■ Brief A
Echo the stored data entries word for word, starting at their very first line and ending with the line that contains "Looking at the screenshot, I should [200, 701].", including both of those lines.

■ Page extract
--

Dynamic Visualizations As Tools For Supporting Cosmological Literacy
My dissertation research is designed to improve access to STEM content through the development of cosmology visualizations that support all learners as they engage in cosmological sense-making. To better understand how to design visualizations that work toward breaking cycles of power and access in the sciences, I orient my work to following “meta-question”: How might educators use visualizations to support diverse ways of knowing and learning in order to expand access to cosmology, and to science? In this dissertation, I address this meta-question from a pragmatic epistemological perspective, through a socio-cultural lens, following three lines of inquiry: experimental methods (Creswell, 2003) with a focus on basic visualization design, activity analysis (Wells, 1996; Ash, 2001; Rahm, 2012) with a focus on culturally and linguistically diverse learners, and case study (Creswell, 2000) with a focus on expansive learning at a planetarium (Engeström, 2001; Ash, 2014).
My research questions are as follows, each of which corresponds to a self- contained course of inquiry with its own design, data, analysis and results:
1) Can mediational cues like color affect the way learners interpret the content in a cosmology visualization?
2) How do cosmology visualizations support cosmological sense-making for diverse students? 3) What are the shared objects of dynamic networks of activity around visualization production and use in a large, urban planetarium and how do they affect learning?

--

■ Brief B
Pick up the dissertation summary on cosmology visualizations where it stops and keep writing it.

Stored data:
--

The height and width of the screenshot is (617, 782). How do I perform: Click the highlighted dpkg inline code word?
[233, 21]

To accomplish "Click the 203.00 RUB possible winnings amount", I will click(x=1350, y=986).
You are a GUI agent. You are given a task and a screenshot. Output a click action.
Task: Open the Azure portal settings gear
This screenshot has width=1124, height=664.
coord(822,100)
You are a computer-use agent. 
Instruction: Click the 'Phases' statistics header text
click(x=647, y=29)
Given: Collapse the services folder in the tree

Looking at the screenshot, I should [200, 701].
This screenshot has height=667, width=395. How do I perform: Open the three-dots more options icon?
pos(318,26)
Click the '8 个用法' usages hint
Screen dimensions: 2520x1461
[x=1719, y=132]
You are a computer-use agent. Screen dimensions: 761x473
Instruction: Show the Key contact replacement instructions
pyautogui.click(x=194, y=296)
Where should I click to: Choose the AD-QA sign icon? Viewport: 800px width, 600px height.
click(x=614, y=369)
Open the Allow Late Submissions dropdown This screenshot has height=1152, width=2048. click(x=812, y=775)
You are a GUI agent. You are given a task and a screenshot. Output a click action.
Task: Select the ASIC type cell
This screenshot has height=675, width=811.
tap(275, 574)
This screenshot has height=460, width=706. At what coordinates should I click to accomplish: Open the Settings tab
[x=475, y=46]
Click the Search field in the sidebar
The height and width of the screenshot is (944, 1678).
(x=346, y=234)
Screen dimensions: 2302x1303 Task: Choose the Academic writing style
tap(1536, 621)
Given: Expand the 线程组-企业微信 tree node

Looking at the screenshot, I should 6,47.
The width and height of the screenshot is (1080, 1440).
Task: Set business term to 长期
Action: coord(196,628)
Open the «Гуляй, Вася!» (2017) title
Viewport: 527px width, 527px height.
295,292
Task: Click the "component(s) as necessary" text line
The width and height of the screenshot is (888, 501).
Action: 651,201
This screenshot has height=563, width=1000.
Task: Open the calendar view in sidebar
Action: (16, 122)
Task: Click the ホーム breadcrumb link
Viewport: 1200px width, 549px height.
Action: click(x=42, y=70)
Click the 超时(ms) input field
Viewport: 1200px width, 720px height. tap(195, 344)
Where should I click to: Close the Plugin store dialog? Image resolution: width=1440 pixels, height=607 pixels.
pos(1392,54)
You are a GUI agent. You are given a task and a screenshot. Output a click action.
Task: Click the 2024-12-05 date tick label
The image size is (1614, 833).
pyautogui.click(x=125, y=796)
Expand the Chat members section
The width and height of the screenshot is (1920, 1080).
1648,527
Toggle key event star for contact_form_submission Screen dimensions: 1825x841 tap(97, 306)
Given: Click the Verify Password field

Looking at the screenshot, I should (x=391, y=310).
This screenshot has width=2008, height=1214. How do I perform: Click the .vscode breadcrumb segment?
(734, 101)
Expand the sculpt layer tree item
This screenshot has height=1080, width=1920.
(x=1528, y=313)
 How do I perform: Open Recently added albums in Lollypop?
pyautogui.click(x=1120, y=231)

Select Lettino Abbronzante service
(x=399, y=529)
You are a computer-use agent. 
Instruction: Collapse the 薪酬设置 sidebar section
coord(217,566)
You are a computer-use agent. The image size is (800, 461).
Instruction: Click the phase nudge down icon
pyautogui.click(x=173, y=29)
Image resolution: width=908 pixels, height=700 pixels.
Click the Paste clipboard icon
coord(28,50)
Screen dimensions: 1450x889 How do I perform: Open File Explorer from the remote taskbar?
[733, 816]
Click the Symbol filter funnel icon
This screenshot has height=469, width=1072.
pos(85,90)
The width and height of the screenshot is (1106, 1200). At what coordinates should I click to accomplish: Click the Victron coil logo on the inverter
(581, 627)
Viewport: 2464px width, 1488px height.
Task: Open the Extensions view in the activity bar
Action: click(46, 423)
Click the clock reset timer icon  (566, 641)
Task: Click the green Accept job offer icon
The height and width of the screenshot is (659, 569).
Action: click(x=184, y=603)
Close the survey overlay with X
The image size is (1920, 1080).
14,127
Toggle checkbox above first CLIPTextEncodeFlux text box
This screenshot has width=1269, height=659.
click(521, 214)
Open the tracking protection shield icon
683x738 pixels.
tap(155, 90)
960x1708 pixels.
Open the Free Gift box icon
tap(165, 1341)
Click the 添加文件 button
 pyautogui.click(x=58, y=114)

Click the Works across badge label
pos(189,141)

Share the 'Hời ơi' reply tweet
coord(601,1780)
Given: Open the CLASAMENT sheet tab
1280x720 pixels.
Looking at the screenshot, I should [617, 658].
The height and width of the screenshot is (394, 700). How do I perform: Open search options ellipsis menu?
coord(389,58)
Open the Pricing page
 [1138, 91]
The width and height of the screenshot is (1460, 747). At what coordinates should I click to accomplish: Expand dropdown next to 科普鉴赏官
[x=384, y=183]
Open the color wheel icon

--

■ Exercise answer A
The height and width of the screenshot is (617, 782). How do I perform: Click the highlighted dpkg inline code word?
[233, 21]

To accomplish "Click the 203.00 RUB possible winnings amount", I will click(x=1350, y=986).
You are a GUI agent. You are given a task and a screenshot. Output a click action.
Task: Open the Azure portal settings gear
This screenshot has width=1124, height=664.
coord(822,100)
You are a computer-use agent. 
Instruction: Click the 'Phases' statistics header text
click(x=647, y=29)
Given: Collapse the services folder in the tree

Looking at the screenshot, I should [200, 701].

■ Exercise answer B
The result is a mixed-methods design (Sweetman, Badiee & Creswell, 2010) where both qualitative and quantitative data are used when appropriate to address my research goals. In the introduction I begin by establishing a theoretical framework for understanding visualizations within cultural historical activity theory (CHAT) and situating the chapters that follow within that framework. I also introduce the concept of cosmological literacy, which I define as the set of conceptual, semiotic and cognitive resources required to understand the scientific Universe on a cosmological scale. In the first chapter I use quantitative methods to investigate how 122 post- secondary learners relied on mediational cues like color to interpret dark matter in a cosmology visualization. My results show that color can have a profound effect on the way that audiences interpret a dynamic cosmology visualization, suggesting a closer look at learning activity. Thus in the second chapter I look at how the visualizations are used by small groups of community college students to make sense of cosmology visualizations. I present evidence that when we look past linguistic fluency, visualizations can scaffold cosmological sense-making, which I define as engaging in object-oriented learning activity mediated by concepts and practices associated with cosmological literacy. In the third chapter I present a case study of an urban planetarium trying to define its goals at a time of transition, during and after the development of a visualization-based planetarium show. My analysis reveals several historical contradictions that appear to impel a shift toward affective goals within the institution, and driving the implementation of visualizations, particularly in the context of immersive planetarium shows. I problematize this result by repositioning the shift toward affective goals in the context of equity and diversity. Finally in my conclusion I present broad recommendations for visualization design and implementation based on my findings.
Type of Publication
Buck, Zoe E.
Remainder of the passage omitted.